I am concerned about beneficiary access and how this will impact quality of care in terms of the items available in some areas of the country. However, in light of your comment regarding “the administration” a bit of history on the Competitive Bidding Program might be useful for our readers.

Section 302 of the Medicare Modernization Act of 2003 (MMA) established requirements for a new Competitive Bidding Program for certain Durable Medical Equipment, Prosthetics, Orthotics, and Supplies (DMEPOS). Under the MMA, the program was to be phased in so that competition would first occur in 10 areas in 2007. As required by law, CMS conducted the Round One competition in 10 areas and for 10 DMEPOS product categories, and successfully implemented the program on July 1, 2008, for two weeks before the contracts were terminated by subsequent law.

The Medicare Improvements for Patients and Providers Act of 2008 (MIPPA) temporarily delayed the program, terminated the Round One contracts that were in effect, and made other limited changes. As required by MIPPA, CMS conducted the supplier competition again in 2009, referring to it as the Round One Rebid.
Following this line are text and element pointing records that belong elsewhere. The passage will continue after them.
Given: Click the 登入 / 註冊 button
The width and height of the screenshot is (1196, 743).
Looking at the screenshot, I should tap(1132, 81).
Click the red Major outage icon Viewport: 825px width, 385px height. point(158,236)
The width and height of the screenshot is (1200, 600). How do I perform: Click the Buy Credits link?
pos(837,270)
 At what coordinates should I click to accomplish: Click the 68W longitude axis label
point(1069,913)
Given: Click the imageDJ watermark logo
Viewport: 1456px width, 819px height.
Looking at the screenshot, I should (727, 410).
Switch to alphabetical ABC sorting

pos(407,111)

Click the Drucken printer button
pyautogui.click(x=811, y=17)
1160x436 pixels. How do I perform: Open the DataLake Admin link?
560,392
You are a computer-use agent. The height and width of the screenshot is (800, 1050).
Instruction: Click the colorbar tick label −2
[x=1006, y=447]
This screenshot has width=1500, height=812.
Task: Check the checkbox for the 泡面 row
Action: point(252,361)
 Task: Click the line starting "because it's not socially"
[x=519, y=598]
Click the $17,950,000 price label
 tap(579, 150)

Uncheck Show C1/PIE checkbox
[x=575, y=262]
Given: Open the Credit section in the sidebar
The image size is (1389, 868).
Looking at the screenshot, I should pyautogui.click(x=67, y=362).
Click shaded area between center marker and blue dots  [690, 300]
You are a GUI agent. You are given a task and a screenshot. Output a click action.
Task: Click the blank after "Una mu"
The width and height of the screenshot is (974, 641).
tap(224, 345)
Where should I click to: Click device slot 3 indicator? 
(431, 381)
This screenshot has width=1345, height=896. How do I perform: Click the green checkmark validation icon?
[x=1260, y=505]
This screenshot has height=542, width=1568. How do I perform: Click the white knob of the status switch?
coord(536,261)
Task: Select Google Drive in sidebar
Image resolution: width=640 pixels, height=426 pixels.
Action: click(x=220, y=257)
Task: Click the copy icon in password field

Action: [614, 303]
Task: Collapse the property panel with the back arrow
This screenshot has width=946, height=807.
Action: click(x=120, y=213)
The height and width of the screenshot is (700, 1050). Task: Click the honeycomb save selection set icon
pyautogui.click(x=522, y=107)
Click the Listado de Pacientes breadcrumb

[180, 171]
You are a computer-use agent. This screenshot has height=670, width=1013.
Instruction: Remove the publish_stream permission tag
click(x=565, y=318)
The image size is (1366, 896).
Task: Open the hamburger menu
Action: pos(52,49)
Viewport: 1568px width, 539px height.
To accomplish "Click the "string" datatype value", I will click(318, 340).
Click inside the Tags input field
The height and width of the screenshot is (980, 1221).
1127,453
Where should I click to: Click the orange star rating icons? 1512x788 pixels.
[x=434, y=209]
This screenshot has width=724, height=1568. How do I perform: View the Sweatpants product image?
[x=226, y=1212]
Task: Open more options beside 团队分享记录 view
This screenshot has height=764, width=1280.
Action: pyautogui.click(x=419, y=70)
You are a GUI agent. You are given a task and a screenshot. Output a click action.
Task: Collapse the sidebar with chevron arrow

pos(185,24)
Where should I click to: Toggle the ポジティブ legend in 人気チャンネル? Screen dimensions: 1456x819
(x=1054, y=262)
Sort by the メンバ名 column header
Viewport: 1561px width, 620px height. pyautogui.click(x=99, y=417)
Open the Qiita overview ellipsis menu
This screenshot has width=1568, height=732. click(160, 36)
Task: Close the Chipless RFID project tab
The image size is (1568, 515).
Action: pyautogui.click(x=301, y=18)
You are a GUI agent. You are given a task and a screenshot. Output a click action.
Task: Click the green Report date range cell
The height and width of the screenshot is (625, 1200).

On January 1, 2011, CMS launched the first phase of Medicare's competitive bidding program in nine different areas of the country for nine product categories.

MIPPA requires the competition for Round Two to occur in 2011 in 70 additional metropolitan statistical areas (MSAs) and authorizes competition for national mail order items and services after 2010. The Affordable Care Act of 2010 expands the number of Round Two MSAs from 70 to 91 areas and mandates that all areas of the country are subject either to DMEPOS competitive bidding or payment rate adjustments using competitively bid rates by 2016.